2006 | Label: Norton Records / Bug Digital

"Whittier Boulevard," a 1965 single by East Los Angeles 'Chicano rockers Thee Midniters, welcomes one and all: "Let's take a trip down Whittier Boulevard!!!" the band shouts in unison, to catcalls of "Arriba! Arriba!" and screeches of ecstasy. These are the song's only words: the remaining two-minute tour swells with blaring horns, skittering guitars, nervous tambourines, an adventurous bass line and mind-clearing blasts of organ. Basically, Whittier Boulevard sounds like the greatest street ever.
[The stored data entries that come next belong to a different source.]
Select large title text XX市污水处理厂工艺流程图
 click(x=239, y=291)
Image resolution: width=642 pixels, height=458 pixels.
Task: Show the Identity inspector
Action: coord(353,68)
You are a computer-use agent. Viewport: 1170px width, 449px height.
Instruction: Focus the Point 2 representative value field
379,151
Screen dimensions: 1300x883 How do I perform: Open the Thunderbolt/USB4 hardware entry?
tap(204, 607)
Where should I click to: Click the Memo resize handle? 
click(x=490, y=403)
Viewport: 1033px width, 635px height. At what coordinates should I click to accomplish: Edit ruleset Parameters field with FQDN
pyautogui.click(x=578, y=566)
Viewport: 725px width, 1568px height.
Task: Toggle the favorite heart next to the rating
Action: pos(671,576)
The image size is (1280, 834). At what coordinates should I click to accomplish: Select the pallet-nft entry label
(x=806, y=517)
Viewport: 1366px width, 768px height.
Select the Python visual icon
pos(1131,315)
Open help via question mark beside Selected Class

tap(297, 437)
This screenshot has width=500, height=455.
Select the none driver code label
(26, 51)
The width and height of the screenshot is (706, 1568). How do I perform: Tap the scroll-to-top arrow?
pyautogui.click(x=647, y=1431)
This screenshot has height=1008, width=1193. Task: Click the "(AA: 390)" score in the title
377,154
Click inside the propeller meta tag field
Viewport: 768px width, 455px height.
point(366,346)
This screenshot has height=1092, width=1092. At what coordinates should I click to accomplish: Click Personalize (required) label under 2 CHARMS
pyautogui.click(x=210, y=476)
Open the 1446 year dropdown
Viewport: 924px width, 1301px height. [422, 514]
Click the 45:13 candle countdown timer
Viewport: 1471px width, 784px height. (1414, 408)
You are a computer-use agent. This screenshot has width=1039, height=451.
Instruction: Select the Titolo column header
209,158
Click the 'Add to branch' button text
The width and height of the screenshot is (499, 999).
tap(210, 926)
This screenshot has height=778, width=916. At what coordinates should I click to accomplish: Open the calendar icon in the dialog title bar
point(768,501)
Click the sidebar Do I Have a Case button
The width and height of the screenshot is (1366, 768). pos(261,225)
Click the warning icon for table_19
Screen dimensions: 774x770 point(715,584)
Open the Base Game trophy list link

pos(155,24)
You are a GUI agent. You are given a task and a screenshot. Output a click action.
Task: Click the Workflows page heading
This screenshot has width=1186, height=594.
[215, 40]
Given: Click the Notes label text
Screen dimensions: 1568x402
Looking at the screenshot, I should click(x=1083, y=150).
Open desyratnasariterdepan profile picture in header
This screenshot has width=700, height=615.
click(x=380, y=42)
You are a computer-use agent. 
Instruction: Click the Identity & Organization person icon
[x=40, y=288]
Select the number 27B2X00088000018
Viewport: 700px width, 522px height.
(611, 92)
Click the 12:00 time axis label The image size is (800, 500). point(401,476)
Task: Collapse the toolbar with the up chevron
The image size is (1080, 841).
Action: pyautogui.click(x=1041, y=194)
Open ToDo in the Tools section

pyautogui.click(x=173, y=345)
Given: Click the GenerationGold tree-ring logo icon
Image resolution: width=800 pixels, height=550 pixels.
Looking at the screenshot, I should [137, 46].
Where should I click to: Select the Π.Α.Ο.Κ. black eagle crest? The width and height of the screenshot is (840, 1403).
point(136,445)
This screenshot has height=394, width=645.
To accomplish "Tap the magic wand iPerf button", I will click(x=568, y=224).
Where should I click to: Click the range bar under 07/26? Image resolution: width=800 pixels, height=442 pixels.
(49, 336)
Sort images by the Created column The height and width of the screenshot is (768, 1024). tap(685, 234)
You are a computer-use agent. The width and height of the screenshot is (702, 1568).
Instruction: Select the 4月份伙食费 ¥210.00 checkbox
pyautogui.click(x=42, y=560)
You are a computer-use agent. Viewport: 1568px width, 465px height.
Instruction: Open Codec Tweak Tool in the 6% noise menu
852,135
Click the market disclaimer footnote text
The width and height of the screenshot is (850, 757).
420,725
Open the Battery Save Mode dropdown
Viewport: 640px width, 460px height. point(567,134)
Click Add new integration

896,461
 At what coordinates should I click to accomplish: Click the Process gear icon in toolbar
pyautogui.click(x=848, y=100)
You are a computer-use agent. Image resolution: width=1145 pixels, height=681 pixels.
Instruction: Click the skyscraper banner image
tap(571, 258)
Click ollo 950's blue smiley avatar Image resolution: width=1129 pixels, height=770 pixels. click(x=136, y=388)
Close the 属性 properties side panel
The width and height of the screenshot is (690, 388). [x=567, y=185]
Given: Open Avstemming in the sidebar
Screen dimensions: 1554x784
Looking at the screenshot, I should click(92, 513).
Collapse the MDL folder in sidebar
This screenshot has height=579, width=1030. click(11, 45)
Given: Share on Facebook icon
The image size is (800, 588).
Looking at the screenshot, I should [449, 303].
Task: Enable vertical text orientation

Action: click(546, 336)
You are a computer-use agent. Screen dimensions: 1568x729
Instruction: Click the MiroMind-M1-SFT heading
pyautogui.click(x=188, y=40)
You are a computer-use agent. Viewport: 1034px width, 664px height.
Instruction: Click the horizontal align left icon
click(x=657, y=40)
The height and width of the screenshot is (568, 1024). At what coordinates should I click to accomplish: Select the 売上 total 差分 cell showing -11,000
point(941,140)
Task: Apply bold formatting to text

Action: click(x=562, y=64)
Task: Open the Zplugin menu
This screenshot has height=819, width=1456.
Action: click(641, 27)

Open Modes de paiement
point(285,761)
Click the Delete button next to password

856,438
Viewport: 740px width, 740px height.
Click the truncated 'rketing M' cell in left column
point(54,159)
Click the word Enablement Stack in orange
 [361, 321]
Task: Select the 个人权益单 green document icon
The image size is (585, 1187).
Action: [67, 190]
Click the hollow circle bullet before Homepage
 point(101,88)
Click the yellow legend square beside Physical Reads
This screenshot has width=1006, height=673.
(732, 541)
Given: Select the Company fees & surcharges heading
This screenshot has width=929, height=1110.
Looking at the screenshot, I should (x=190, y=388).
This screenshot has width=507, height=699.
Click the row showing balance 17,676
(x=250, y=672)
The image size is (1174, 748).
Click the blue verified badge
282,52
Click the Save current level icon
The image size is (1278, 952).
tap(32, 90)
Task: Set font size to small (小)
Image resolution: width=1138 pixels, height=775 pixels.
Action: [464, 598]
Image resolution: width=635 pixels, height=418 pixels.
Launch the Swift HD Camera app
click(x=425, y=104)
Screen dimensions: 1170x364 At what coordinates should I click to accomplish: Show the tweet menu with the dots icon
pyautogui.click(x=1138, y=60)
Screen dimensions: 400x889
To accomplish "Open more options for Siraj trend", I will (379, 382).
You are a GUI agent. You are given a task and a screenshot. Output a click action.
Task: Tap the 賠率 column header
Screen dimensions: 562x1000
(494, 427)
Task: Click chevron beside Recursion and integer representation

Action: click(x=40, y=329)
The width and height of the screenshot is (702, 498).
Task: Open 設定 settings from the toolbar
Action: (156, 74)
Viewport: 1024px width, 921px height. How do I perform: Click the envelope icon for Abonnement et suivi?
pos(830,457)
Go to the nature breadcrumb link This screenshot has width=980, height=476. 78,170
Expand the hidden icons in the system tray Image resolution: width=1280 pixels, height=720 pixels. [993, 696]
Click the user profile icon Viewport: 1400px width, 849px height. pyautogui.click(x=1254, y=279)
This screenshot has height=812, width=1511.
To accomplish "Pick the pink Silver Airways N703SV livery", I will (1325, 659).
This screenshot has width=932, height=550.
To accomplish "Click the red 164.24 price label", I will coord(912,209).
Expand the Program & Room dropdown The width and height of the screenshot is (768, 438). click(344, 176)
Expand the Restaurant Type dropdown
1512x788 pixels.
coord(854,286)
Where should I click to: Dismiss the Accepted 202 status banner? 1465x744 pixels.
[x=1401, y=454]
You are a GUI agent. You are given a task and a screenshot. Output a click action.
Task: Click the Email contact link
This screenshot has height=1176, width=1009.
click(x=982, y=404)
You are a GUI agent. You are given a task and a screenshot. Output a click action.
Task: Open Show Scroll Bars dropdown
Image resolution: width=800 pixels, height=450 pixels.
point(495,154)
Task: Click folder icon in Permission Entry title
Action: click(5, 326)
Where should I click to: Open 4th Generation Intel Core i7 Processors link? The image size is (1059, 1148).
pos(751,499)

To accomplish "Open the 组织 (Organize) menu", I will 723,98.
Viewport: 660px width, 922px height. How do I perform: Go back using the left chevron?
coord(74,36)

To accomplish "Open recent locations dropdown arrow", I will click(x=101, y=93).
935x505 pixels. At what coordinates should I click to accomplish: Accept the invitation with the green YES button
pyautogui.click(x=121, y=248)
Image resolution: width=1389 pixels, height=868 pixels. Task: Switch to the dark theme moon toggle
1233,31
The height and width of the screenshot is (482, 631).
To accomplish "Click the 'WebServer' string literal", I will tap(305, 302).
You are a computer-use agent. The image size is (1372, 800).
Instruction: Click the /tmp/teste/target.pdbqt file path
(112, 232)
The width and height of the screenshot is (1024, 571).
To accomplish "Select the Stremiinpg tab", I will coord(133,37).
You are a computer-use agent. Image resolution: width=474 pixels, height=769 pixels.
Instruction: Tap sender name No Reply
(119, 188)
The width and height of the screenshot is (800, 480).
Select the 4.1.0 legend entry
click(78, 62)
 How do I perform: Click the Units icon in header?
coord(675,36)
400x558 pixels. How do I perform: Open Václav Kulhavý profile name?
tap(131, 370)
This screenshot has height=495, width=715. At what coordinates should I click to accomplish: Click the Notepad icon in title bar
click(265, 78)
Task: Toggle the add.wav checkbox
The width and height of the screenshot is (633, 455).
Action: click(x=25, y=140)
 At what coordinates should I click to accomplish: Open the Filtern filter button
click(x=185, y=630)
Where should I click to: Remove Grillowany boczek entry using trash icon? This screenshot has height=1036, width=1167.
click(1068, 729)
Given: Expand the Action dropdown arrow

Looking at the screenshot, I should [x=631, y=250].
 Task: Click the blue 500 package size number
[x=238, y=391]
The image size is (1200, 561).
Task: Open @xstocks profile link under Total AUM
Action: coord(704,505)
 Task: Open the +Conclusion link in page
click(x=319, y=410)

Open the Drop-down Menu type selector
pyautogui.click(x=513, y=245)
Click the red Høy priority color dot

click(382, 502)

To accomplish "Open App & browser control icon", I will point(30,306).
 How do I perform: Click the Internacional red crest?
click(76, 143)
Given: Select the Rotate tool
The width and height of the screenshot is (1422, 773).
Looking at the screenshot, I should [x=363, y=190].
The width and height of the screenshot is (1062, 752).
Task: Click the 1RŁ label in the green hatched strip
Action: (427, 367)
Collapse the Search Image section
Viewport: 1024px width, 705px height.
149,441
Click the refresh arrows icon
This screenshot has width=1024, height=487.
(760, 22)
Thee Midniters have many claims to history: they were one of the first Chicano rock groups to score in the American charts; they were early adopters of the horn as a rock-and-roll instrument; and they were vanguards in the singing of Cesar Chavez and Chicano Power in the late 1960s, as well as in adding the extra "e" to "The" (see: Thee Headcoats and Thee Hypnotics). But beyond all this they were simply one of Los Angeles 'best bands of the 1960s, capable of moving comfortably from British Invasion rock to stomp-along R 'n 'B to make-out session ballads. Their covers of "Money" and "Gloria" are among the most raucous ever, and check out the freaky "Everybody Needs Somebody to Love" or the neck-snapping soul… read more »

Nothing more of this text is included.